### GIVEN ENTRIES
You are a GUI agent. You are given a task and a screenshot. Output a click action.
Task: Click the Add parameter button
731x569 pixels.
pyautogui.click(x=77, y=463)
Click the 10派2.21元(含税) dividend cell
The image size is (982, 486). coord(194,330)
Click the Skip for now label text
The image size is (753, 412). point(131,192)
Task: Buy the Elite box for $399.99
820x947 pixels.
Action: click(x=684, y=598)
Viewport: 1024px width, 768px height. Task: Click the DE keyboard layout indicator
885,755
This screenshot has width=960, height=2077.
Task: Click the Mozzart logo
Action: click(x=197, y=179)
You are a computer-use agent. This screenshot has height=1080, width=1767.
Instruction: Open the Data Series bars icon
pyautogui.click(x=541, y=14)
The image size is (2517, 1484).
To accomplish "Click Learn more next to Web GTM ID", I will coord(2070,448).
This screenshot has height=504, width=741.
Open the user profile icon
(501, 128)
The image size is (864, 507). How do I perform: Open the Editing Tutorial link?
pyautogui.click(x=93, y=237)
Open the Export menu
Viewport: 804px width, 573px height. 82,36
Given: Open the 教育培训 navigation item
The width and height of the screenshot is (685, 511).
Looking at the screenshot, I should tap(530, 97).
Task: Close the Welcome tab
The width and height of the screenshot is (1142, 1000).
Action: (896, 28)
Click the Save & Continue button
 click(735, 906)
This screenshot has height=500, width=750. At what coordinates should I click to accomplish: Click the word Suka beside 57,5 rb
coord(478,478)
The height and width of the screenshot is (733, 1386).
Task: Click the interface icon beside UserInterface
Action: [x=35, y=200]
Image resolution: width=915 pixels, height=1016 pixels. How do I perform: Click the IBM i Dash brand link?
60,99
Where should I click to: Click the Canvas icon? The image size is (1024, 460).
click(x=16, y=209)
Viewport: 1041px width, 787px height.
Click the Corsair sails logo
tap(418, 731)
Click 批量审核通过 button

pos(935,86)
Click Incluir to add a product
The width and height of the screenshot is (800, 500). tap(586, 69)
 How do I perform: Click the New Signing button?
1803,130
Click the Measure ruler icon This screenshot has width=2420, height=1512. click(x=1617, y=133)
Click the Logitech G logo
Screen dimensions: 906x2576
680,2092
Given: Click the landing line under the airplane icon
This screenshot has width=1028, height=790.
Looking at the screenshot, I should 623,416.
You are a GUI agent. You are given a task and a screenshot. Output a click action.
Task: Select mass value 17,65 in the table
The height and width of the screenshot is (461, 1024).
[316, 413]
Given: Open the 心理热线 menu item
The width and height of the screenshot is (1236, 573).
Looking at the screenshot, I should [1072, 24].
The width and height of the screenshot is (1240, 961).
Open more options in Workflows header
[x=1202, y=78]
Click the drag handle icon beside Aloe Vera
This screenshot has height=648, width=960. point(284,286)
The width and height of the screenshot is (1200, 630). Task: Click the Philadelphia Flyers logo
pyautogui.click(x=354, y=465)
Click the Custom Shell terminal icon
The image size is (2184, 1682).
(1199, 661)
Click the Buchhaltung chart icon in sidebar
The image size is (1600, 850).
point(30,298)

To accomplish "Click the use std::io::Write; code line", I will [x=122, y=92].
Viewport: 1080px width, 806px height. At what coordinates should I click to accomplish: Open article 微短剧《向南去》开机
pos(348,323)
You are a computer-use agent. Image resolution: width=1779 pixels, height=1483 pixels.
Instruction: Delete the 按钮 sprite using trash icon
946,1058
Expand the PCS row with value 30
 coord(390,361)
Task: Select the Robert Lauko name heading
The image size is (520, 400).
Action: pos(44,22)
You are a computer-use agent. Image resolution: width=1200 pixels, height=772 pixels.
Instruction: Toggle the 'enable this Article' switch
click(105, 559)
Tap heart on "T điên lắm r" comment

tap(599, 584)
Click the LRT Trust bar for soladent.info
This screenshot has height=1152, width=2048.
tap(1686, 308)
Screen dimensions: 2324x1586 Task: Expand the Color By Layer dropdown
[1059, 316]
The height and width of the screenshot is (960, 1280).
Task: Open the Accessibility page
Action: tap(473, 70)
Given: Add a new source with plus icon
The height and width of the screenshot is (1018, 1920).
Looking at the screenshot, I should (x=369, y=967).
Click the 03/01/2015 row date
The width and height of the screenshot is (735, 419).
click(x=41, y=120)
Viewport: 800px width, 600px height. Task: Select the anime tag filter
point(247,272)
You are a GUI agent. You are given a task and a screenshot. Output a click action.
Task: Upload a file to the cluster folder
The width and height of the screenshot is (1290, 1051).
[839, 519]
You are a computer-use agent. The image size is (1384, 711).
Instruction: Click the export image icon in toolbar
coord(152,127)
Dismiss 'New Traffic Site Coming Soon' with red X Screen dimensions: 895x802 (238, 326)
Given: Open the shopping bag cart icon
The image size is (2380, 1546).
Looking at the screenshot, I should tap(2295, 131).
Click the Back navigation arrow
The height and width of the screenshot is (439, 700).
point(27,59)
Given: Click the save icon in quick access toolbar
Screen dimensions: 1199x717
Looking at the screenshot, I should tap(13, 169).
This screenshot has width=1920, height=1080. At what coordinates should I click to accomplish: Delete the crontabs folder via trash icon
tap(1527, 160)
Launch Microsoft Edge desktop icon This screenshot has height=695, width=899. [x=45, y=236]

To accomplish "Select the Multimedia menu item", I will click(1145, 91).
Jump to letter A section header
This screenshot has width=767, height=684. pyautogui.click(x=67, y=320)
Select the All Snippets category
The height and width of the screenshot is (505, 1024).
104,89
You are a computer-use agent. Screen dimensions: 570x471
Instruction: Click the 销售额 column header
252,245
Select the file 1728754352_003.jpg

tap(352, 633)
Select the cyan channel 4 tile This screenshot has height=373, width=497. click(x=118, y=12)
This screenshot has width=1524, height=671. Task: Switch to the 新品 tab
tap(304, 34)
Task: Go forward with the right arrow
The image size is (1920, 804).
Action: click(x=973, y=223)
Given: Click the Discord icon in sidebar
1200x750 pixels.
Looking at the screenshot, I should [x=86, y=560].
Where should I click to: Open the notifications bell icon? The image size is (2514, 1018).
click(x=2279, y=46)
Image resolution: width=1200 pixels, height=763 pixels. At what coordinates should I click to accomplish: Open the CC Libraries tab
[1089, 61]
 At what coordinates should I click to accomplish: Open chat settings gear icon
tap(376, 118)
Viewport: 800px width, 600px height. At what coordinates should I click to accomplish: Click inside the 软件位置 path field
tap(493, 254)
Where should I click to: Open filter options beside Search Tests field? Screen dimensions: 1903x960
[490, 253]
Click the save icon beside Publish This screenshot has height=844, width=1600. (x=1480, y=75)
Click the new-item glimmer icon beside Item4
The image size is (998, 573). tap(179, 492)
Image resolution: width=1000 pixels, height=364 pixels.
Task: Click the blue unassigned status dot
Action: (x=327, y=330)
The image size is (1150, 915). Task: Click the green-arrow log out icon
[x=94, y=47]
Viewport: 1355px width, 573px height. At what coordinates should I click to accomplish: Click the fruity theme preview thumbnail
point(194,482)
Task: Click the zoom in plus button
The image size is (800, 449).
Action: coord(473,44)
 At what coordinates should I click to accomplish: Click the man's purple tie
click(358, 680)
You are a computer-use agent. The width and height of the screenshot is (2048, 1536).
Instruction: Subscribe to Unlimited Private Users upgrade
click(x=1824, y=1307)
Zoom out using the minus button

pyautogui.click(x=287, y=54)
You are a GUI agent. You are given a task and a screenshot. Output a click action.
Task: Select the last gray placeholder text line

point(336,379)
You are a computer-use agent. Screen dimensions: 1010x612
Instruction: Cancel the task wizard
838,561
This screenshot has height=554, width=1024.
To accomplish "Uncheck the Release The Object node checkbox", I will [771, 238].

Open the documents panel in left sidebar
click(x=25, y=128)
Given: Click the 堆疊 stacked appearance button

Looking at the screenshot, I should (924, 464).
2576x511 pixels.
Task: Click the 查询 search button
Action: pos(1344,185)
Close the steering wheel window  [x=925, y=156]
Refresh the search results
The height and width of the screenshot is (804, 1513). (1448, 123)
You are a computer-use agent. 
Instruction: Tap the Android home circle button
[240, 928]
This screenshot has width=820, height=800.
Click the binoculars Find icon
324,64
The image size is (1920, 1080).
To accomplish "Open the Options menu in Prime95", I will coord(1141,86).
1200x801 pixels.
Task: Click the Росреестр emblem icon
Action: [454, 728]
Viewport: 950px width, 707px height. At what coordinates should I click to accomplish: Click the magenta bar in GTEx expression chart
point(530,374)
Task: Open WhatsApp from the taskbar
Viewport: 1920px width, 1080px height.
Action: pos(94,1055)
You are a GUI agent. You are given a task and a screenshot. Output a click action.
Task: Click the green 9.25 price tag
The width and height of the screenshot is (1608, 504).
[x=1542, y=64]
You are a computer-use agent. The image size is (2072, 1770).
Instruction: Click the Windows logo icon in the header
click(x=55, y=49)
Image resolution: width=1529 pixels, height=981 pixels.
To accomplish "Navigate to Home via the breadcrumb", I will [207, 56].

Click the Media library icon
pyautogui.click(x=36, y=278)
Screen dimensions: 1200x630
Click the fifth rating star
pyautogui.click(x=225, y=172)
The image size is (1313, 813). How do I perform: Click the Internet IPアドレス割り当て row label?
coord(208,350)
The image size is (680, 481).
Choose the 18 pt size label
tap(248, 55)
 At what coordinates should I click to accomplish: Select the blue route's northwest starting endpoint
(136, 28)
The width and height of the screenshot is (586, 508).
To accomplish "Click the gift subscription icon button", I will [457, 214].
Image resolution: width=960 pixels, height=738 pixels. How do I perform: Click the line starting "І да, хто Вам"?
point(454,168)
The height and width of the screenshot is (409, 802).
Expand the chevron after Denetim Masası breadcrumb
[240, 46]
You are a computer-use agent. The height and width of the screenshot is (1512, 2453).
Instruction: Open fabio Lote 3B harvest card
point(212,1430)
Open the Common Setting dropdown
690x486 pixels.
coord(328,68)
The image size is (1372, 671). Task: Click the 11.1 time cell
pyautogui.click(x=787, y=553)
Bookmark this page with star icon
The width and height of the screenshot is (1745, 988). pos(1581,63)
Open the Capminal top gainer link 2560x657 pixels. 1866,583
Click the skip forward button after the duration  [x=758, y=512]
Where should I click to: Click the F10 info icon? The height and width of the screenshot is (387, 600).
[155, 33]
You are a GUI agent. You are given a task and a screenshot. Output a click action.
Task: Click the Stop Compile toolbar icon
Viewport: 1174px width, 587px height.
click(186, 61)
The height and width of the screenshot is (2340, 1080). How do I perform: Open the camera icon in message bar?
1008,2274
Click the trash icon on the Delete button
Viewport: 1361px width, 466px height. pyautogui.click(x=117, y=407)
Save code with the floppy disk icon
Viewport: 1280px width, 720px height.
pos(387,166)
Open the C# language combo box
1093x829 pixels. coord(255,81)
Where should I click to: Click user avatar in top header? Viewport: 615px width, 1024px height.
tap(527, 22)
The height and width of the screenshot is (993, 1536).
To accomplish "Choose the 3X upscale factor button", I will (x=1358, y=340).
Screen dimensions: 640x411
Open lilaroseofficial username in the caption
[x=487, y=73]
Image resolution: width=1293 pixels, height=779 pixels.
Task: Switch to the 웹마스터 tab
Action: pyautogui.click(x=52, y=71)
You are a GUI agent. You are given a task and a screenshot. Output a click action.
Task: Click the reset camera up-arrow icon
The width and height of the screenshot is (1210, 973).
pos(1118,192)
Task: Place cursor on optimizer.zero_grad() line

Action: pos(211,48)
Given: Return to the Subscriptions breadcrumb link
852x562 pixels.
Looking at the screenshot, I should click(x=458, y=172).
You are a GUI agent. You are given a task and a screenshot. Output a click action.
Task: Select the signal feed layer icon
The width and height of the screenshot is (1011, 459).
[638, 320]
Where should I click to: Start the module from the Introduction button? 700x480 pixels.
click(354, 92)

### REQUIRED WORK
Switch "menu item" to "navigation item" in the lines starting at the one that has "Given: Click the landing" and ending after the one that has "[x=1202, y=78]". Return only those lines, with nothing else changed.

### SOLUTION
Given: Click the landing line under the airplane icon
This screenshot has width=1028, height=790.
Looking at the screenshot, I should 623,416.
You are a GUI agent. You are given a task and a screenshot. Output a click action.
Task: Select mass value 17,65 in the table
The height and width of the screenshot is (461, 1024).
[316, 413]
Given: Open the 心理热线 navigation item
The width and height of the screenshot is (1236, 573).
Looking at the screenshot, I should [1072, 24].
The width and height of the screenshot is (1240, 961).
Open more options in Workflows header
[x=1202, y=78]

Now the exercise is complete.